▸ TASK TO CARRY OUT:
Below is a listing; transcribe it exactly but without any images.

▸ PROVIDED ENTRIES:
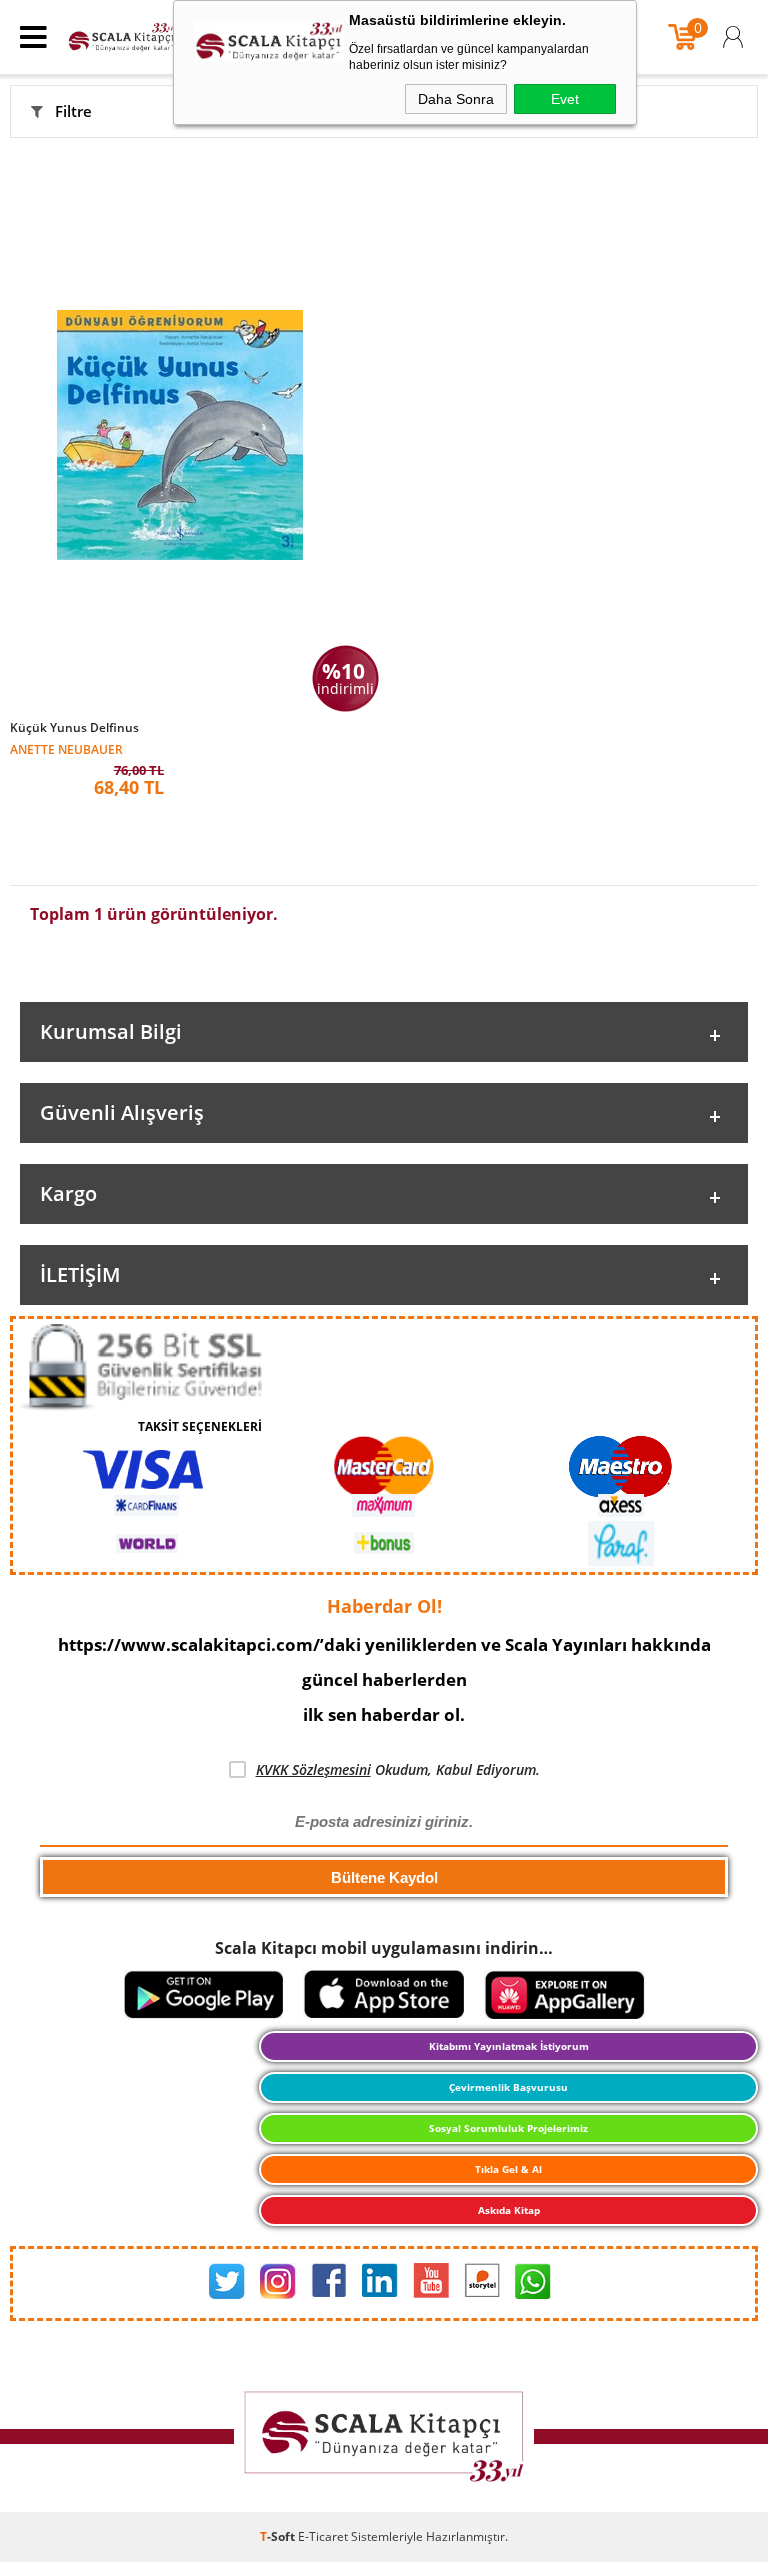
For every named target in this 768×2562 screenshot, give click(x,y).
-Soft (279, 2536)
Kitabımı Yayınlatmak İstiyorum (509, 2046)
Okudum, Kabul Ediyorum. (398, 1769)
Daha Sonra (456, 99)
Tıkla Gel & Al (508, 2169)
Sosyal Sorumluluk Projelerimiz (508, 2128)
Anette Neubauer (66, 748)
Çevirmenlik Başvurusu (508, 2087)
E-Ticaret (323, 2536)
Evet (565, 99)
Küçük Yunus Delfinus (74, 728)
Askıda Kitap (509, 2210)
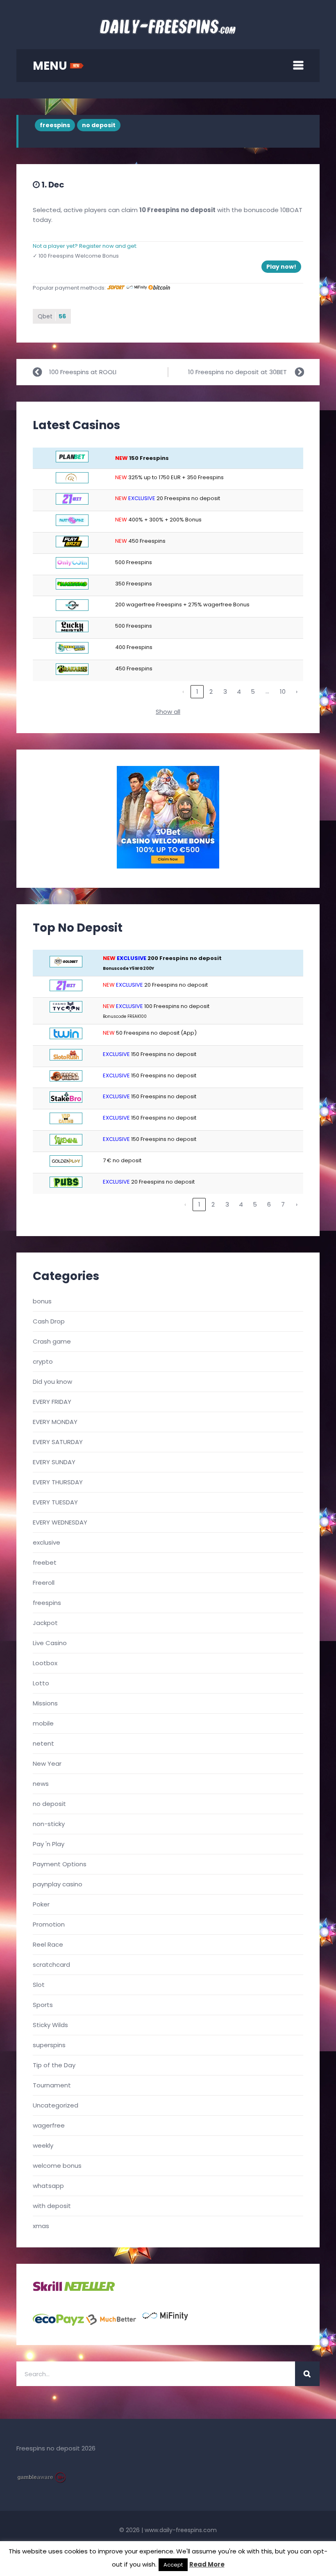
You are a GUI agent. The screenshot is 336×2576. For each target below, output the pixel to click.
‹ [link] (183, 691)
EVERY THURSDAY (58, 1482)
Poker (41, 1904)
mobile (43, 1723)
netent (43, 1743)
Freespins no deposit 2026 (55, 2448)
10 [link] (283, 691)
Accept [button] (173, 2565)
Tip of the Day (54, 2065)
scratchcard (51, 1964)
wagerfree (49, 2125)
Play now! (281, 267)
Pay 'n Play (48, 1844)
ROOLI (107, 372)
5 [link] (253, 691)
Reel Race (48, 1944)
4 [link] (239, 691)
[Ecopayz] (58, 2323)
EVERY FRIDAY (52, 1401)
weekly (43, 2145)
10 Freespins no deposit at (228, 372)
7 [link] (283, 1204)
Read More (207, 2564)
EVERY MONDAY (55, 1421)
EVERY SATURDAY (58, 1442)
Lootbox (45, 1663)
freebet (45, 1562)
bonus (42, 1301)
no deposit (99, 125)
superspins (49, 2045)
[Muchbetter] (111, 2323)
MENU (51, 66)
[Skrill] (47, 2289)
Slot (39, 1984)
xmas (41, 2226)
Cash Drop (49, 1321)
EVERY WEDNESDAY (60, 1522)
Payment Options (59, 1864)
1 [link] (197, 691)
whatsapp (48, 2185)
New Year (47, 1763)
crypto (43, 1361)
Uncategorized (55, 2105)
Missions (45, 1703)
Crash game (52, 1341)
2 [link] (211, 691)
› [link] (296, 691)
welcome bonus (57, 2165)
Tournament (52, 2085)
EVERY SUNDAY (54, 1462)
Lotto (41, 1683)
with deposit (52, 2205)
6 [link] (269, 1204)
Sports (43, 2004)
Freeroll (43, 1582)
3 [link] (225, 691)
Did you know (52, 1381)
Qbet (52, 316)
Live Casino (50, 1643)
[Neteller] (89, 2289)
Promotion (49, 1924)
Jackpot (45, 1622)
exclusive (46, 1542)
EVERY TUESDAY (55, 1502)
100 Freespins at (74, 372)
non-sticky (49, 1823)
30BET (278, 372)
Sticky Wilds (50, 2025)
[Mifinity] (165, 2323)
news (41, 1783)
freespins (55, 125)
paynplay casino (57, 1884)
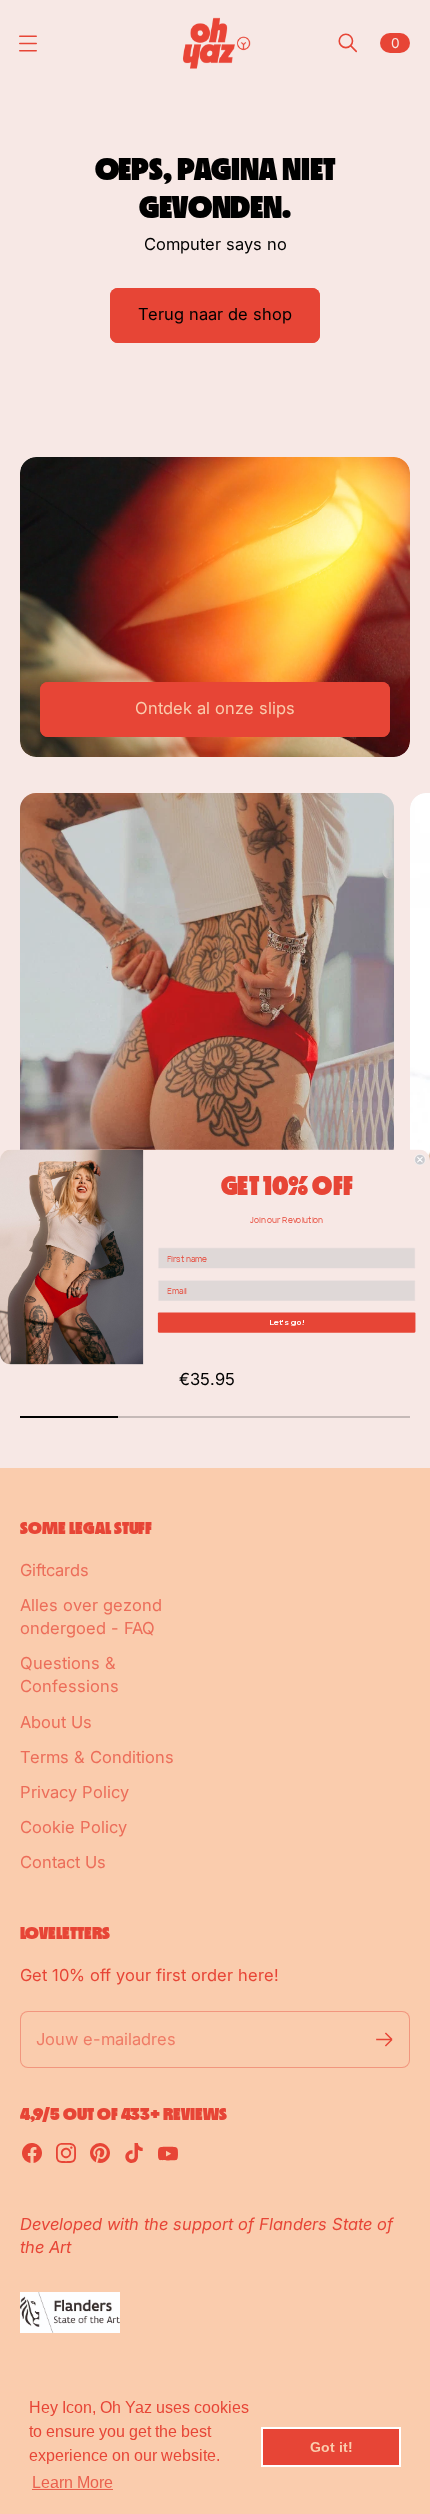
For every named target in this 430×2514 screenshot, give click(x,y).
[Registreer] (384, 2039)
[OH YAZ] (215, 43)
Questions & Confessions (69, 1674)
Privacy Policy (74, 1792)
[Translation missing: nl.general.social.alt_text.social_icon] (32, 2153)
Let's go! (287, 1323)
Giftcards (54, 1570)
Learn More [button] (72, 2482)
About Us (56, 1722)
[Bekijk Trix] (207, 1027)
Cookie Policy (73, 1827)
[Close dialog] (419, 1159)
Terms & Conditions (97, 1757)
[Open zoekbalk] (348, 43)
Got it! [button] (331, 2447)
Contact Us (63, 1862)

▸ REPLY TO THE EXERCISE:
For every named target in this 768×2562 screenshot, give click(x,y).
-Soft (279, 2536)
Kitabımı Yayınlatmak İstiyorum (509, 2046)
Okudum, Kabul Ediyorum. (398, 1769)
Daha Sonra (456, 99)
Tıkla Gel & Al (508, 2169)
Sosyal Sorumluluk Projelerimiz (508, 2128)
Anette Neubauer (66, 748)
Çevirmenlik Başvurusu (508, 2087)
E-Ticaret (323, 2536)
Evet (565, 99)
Küçük Yunus Delfinus (74, 728)
Askıda Kitap (509, 2210)
You are a GUI agent. The screenshot is 336×2576. For each target below, output the pixel to click.
‹ [link] (183, 691)
EVERY THURSDAY (58, 1482)
Poker (41, 1904)
mobile (43, 1723)
netent (43, 1743)
Freespins no deposit 2026 (55, 2448)
10 [link] (283, 691)
Accept [button] (173, 2565)
Tip of the Day (54, 2065)
scratchcard (51, 1964)
wagerfree (49, 2125)
Play now! (281, 267)
Pay 'n Play (48, 1844)
ROOLI (107, 372)
5 [link] (253, 691)
Reel Race (48, 1944)
4 [link] (239, 691)
[Ecopayz] (58, 2323)
EVERY FRIDAY (52, 1401)
weekly (43, 2145)
10 Freespins no deposit at (228, 372)
7 [link] (283, 1204)
Read More (207, 2564)
EVERY MONDAY (55, 1421)
EVERY SATURDAY (58, 1442)
Lootbox (45, 1663)
freebet (45, 1562)
bonus (42, 1301)
no deposit (99, 125)
superspins (49, 2045)
[Muchbetter] (111, 2323)
MENU (51, 66)
[Skrill] (47, 2289)
Slot (39, 1984)
xmas (41, 2226)
Cash Drop (49, 1321)
EVERY WEDNESDAY (60, 1522)
Payment Options (59, 1864)
1 [link] (197, 691)
whatsapp (48, 2185)
New Year (47, 1763)
crypto (43, 1361)
Uncategorized (55, 2105)
Missions (45, 1703)
Crash game (52, 1341)
2 [link] (211, 691)
› [link] (296, 691)
welcome bonus (57, 2165)
Tournament (52, 2085)
EVERY SUNDAY (54, 1462)
Lotto (41, 1683)
with deposit (52, 2205)
6 [link] (269, 1204)
Sports (43, 2004)
Freeroll (43, 1582)
3 [link] (225, 691)
Did you know (52, 1381)
Qbet (52, 316)
Live Casino (50, 1643)
[Neteller] (89, 2289)
Promotion (49, 1924)
Jackpot (45, 1622)
exclusive (46, 1542)
EVERY TUESDAY (55, 1502)
100 Freespins at (74, 372)
non-sticky (49, 1823)
30BET (278, 372)
Sticky Wilds (50, 2025)
[Mifinity] (165, 2323)
news (41, 1783)
freespins (55, 125)
paynplay casino (57, 1884)
For every named target in this 430×2514 screenshot, give click(x,y).
[Registreer] (384, 2039)
[OH YAZ] (215, 43)
Questions & Confessions (69, 1674)
Privacy Policy (74, 1792)
[Translation missing: nl.general.social.alt_text.social_icon] (32, 2153)
Let's go! (287, 1323)
Giftcards (54, 1570)
Learn More [button] (72, 2482)
About Us (56, 1722)
[Bekijk Trix] (207, 1027)
Cookie Policy (73, 1827)
[Close dialog] (419, 1159)
Terms & Conditions (97, 1757)
[Open zoekbalk] (348, 43)
Got it! [button] (331, 2447)
Contact Us (63, 1862)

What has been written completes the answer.